Lesbian, gay, bisexual, and transgender (LGBT) youth are at increased risk for alcohol misuse, but little is known about the psychosocial and demographic factors that are associated with these differences over time. The purpose of this study was to investigate change in alcohol use across development. We aimed to describe group/demographic differences in alcohol use, the effects of psychosocial variables on drinking within persons (i.e., psychological distress, sexual orientation–based victimization, and perceived family support), and the interactions between demographic differences and longitudinal psychosocial variables in predicting rates of alcohol use.
The current study used data from the longest running longitudinal study of LGBT youth. Hierarchical linear modeling was used to examine both demographic differences and psychosocial predictors of alcohol use in an ethnically diverse sample of 246 LGBT youth (ages 16–20 years at baseline) across five time points over 2.5 years.
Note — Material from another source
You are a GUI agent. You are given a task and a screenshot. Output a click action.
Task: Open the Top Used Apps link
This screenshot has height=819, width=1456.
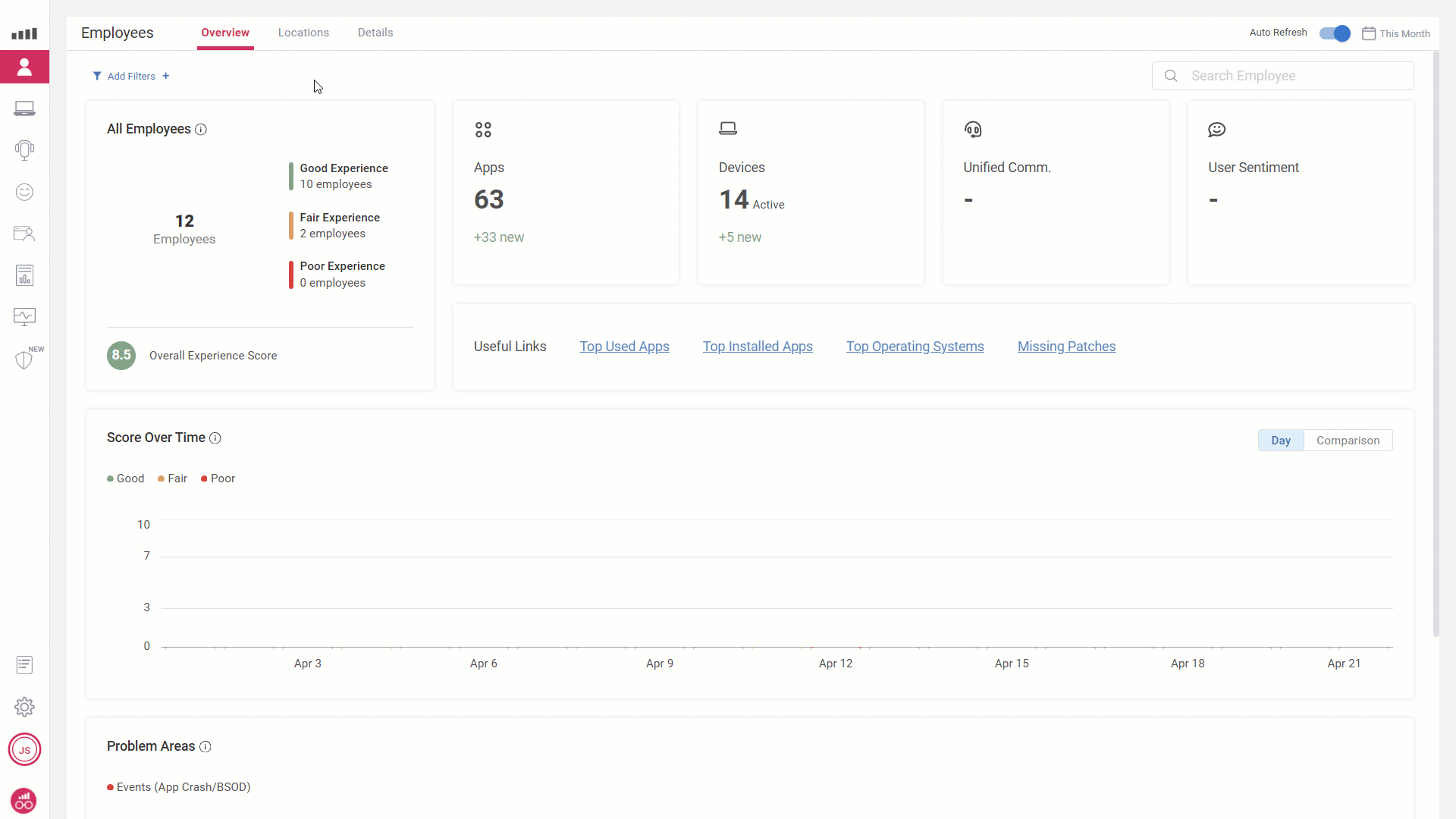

Drinking increased significantly over time in a linear fashion, although it tended to increase more rapidly among male LGBT youth compared with females. Analyses of group differences revealed lower average rates of drinking for African American and female LGBT youth, and there were no differences between bisexual youth and gay/lesbian youth. Psychological distress and sexual orientation–based victimization were associated with increased alcohol use at each wave of data collection for female LGBT youth only. Perceived family support at each wave was negatively associated with alcohol use for all LGBT youth.
Findings indicate that there is significant heterogeneity in the etiological pathways that lead to alcohol use in LGBT youth and that correlates of drinking are similar to those found in general populations. These crucial findings indicate that existing alcohol interventions also may be effective for LGBT youth and open up a wider array of prevention and treatment options for this at-risk population.